Nasdaq, meanwhile, was sued by investors who claimed it caused losses by negligently handling their orders for Facebook shares.
"When compared to the Nasdaq actions, the securities actions allege different claims based on different facts against different defendants on behalf of broader classes and are subject to different and unique pretrial procedures," these investors said in a filing Monday.
Nasdaq made a similar argument in a separate court filing, while conceding that some coordination with the Facebook shareholder actions was warranted.
U.S. District Judge Robert Sweet in Manhattan is overseeing the litigation against Nasdaq.

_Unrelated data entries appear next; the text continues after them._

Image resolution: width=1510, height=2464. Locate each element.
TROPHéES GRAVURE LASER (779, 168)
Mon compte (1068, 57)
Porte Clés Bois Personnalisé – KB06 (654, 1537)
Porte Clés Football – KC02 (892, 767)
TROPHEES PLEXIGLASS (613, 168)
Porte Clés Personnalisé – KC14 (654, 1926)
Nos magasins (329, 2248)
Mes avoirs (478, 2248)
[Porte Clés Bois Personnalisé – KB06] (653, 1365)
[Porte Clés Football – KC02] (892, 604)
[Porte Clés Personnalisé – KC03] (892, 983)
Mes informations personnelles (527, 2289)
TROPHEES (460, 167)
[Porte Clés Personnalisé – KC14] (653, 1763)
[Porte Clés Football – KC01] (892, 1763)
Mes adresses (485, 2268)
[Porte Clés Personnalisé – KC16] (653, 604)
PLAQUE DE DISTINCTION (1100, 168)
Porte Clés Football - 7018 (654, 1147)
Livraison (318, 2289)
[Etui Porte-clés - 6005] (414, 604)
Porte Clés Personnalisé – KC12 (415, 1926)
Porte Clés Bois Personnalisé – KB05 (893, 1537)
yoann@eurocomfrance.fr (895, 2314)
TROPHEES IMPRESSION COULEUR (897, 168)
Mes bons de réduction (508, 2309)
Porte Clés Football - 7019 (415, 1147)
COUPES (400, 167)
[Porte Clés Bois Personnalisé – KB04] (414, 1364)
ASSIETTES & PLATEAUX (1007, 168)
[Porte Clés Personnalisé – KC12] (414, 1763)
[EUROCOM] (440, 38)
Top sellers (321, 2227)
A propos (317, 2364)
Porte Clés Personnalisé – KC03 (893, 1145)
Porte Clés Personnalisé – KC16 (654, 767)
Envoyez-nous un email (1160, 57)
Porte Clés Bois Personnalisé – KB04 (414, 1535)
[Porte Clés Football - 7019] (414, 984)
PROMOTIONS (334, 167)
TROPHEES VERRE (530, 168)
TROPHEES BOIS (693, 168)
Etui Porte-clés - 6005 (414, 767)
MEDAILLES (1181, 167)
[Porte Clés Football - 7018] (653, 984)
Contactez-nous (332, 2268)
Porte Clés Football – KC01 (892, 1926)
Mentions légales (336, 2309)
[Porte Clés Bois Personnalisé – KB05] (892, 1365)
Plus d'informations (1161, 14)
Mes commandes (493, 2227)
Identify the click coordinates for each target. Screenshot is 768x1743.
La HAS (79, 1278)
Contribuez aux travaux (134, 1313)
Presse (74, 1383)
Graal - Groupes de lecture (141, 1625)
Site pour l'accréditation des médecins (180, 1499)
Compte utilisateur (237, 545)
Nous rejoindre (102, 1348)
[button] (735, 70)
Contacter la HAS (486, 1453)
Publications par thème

Separately on Monday, two plaintiffs who sued Facebook asked that their cases be heard in a federal court in California, and not in New York.
It was not immediately clear when the judicial panel, which meets in different cities in the United States, would address how best to handle both sets of cases.
Facebook's IPO was to have been the culmination of years of breakneck growth for a social network that became a cultural and business phenomenon.
But shares in the eight-year-old company founded by Mark Zuckerberg in his Harvard dormitory room have shed almost a quarter of their value, or $24 billion, since going public at $38 a share.